Official Removed From Seat Due to Jan. 6 Role
OTERO COUNTY, N.M. — For the first time in 153 years an elected official has been removed from office for participating in an insurrection against the United States.
Couy Griffin, an Otero County, New Mexico, commissioner and founder of “Cowboys for Trump,” was removed from his elected position effective immediately by state District Court Judge Francis Mathew for his role in the Jan. 6, 2021, attack on the U.S. Capitol.
Tuesday’s ruling was the result of a lawsuit filed by Citizens for Responsibility and Ethics in Washington. In its complaint, the group argued that Griffin violated a clause of the 14th Amendment by participating in an insurrection against the United States government.
Griffin had previously been convicted of trespassing for his actions that day.
The historic ruling represents the first time an elected official has been removed from office for their participation or support of the U.S. Capitol riot.
Equally noteworthy, it also marks the first time a judge has formally ruled that the events of Jan. 6, 2021, were an “insurrection.”
As a result of Mathew’s ruling, Griffin is also barred from ever holding any state or federal elected position.
After the ruling was handed down, the former official professed to be “shocked” by the outcome of the case, and admitted, “I don’t know where I go from here.”
But Mathew said in his ruling that Griffin’s attempts to “sanitize his actions … amounted to nothing more than attempting to put lipstick on a pig.”
“The irony of Mr. Griffin’s argument that this court should refrain from applying the law and consider the will of the people in District 2 of Otero County who retained him as a county commissioner against a recall effort as he attempts to defend his participation in an insurrection by a mob whose goal, by his own admission, was to set aside the results of a free, fair and lawful election by a majority of the people of the entire country … has not escaped this court,” the judge wrote.
Mathew noted that Griffin and Cowboys for Trump spent “months normalizing the violence that may be necessary to keep President Trump in office” and urging supporters to travel to Washington, D.C., on Jan. 6.
Section 3 of the 14th Amendment, also known as the disqualification clause, bars any person from holding federal or state office who took an “oath … to support the Constitution of the United States” as an “officer of any state” and then “engaged in insurrection or rebellion” or gave “aid or comfort” to insurrectionists. Griffin, an Otero County commissioner since January 2019, took an oath to “support and uphold the Constitution and laws of the state of New Mexico, and the Constitution of the United States.”
“This is a historic win for accountability for the Jan. 6 insurrection and the efforts to disrupt the peaceful transfer of power in the United States. Protecting American democracy means ensuring those who violate their oaths to the Constitution are held responsible,” said CREW President Noah Bookbinder. “This decision makes clear that any current or former public officials who took an oath to defend the U.S. Constitution and then participated in the Jan. 6 insurrection can and will be removed and barred from government service for their actions.”

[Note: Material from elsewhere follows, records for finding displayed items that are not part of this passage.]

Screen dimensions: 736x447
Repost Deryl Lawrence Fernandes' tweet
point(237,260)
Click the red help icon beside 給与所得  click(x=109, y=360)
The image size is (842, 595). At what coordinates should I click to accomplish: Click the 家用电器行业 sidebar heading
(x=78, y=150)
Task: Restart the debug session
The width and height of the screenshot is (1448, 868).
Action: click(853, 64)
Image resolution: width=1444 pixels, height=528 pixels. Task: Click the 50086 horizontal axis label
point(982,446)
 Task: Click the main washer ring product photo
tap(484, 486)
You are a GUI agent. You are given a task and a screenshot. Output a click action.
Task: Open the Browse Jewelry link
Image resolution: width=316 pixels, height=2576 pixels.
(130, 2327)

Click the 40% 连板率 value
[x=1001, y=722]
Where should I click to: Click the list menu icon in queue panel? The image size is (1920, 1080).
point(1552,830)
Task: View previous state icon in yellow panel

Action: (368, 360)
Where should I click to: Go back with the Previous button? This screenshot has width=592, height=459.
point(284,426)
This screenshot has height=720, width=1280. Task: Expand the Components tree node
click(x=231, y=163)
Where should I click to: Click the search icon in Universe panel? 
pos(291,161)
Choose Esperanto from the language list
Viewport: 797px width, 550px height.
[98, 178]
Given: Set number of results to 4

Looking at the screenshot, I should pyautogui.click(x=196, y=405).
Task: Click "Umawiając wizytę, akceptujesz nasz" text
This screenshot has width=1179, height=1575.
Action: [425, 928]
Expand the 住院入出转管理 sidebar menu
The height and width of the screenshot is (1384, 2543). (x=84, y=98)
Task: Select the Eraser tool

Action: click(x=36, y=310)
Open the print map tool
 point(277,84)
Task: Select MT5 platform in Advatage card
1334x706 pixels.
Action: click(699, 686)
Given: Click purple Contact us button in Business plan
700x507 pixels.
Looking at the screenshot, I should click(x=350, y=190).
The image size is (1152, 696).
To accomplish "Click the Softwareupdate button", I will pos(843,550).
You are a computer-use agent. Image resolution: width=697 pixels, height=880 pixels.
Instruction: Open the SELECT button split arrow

Under New Mexico law, any private citizen of the state may file a lawsuit to remove a disqualified county official from office.
A group of New Mexico residents were represented in this case by Citizens for Responsibility and Ethics in Washington and the New Mexico-based law firms of Freedman Boyd Hollander and Goldberg, P.A., Dodd Law Office, LLC, and the Law Office of Amber Fayerberg, LLC, as well as by Cohen Milstein Sellers & Toll PLLC.
“Judge Mathew’s decision is fully supported by the facts and … law and justice achieve a needed measure of accountability,” said Freedman Boyd Hollander and Goldberg, P.A., Partner Joe Goldberg.